Beyond transposons: the epigenetic and somatic functions of the Piwi-piRNA mechanism

Piwi-interacting RNAs (piRNAs) were reported in 2006 as a novel class of small non-coding RNAs associated with Piwi proteins of the Argonaute/Piwi family. Recent studies have revealed not only the biogenesis of piRNAs and their roles in transposon silencing, but also the function of the Piwi-piRNA pathway in epigenetic and post-transcriptional regulation of gene expression. In addition, the function of this pathway in somatic cells has also been more systematically characterized. The new findings reveal the Piwi-piRNA pathway as a more general mechanism of gene regulation.

Introduction

Three major types of small RNAs, siRNAs, miRNAs, and piRNAs, associate with proteins in the Argonaute/Piwi family to execute sequence-specific gene silencing. Among the three types of small RNAs, piRNAs were discovered most recently and remain the least characterized. They are named by their exclusive association with Piwi but not Argonaute (Ago) subfamily proteins. Unlike the broad expression of siRNAs and miRNAs in most cell and tissue types, piRNAs are highly enriched in the germline. This expression pattern and the findings that mutations of piRNA biogenesis factors result in either germline stem cell loss or sterility of the mutant animals demonstrate the critical impact the Piwi-piRNA pathway exerts on germline development and functions [1, 2, 3, 4, 5, 6]. Strong hypormophic mutations of Drosophila piwi result in reduced germline stem cell division and eventual germline stem cell loss [3, 7]. Reduced level of Piwi homologs in Caenorhabditis elegans result in reduced germ cell division and reduced fertility [7, 8]. Knockout mutations of mouse Piwi proteins Mili, Miwi, and Miwi2 result in male sterility in all cases, spermatogonial stem cell arrest and eventual loss in Mili and Miwi2 mutants, and meiotic arrest in Miwi mutant [4, 5, 6, 9, 10]. Genetic analysis of Piwi functions in the germline of these model organisms reinforced the critical role of Piwi proteins in germline development.

Numerous excellent reviews have detailed piRNA biogenesis pathway and contrasted it with miRNA and siRNA biogenesis [11, 12, 13]. Here we highlight some less discussed points.
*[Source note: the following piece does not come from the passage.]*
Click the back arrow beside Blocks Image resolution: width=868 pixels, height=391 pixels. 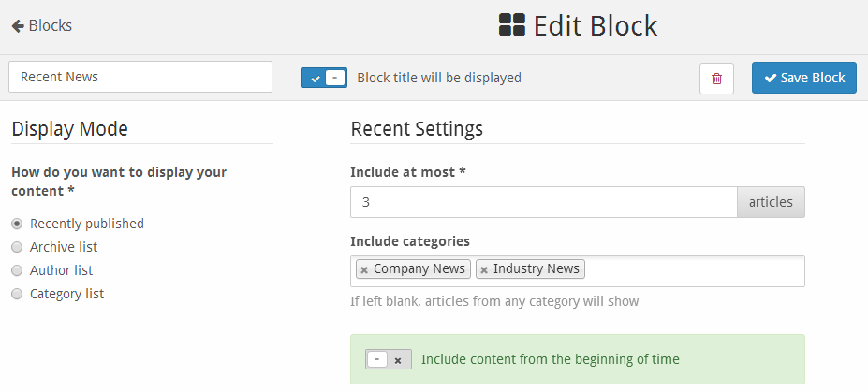pyautogui.click(x=18, y=26)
First, in contrast to the ∼500 loci encoding miRNAs in most eukaryotic genomes, the number of piRNAs ranges up to 100 000's. Second, both the RNA polymerase transcribing the primary transcripts and the nuclease generating primary piRNAs from the primary transcripts are yet to be identified; an endonuclease Zucchini has been implicated in generating the 5′ end of piRNA [14, 15]. Third, the mechanism of RNA target selection by the piRNA-induced silencing complex is unclear. Fourth, the mechanism by which PIWI-piRNA complexes regulate epigenetic processes via sequence specificity remains unclear.
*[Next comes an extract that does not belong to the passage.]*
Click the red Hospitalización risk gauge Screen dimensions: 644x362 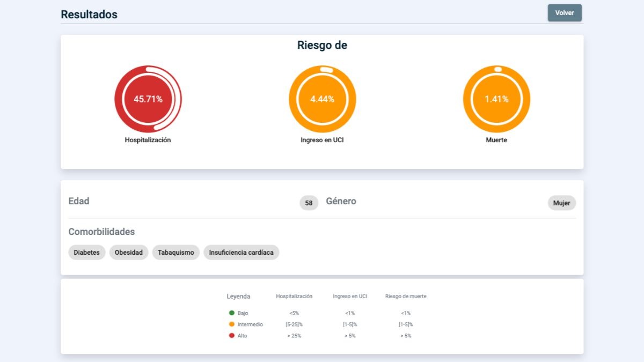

The questions highlighted above remain unsolved partially because studies of piRNA functions have mostly been focused on transposon silencing in the germline. Indeed, mutations of genes involved in piRNA biogenesis result in increased transposition and DNA damage in germ cells [16, 17] and because a subpopulation of piRNAs appears to suppress retrotransposon activities in the germline [18, 19]. These studies, however, often overlook substantial evidence demonstrating that the Piwi-piRNA pathway significantly influences epigenetic mechanisms. Drosophila Piwi and its homolog Aubergine have been shown to affect transcriptional silencing [20], to be required for heterochromatin formation [21], and to affect Polycomb Group-mediated transgene silencing [22]. Furthermore, molecular and biochemical analyses of Piwi and piRNAs demonstrated that Piwi protein directly associates with and recruits HP1a [23, 24], that the Piwi-piRNA complex directly binds to piRNA-complementary sequence in the genome and is required for proper histone modification of the sequence [25], and that maternally deposited piRNAs can epigenetically mediate transposon suppression in the offspring [26]. In addition, analyses of mouse Piwi homologs, Mili and Miwi2, indicated that they mediate DNA methylation in the male germline during embryogenesis [27, 28, 29]. Together, the above observations implicate epigenetic function of the Piwi-piRNA pathway and its importance for germline health and functions.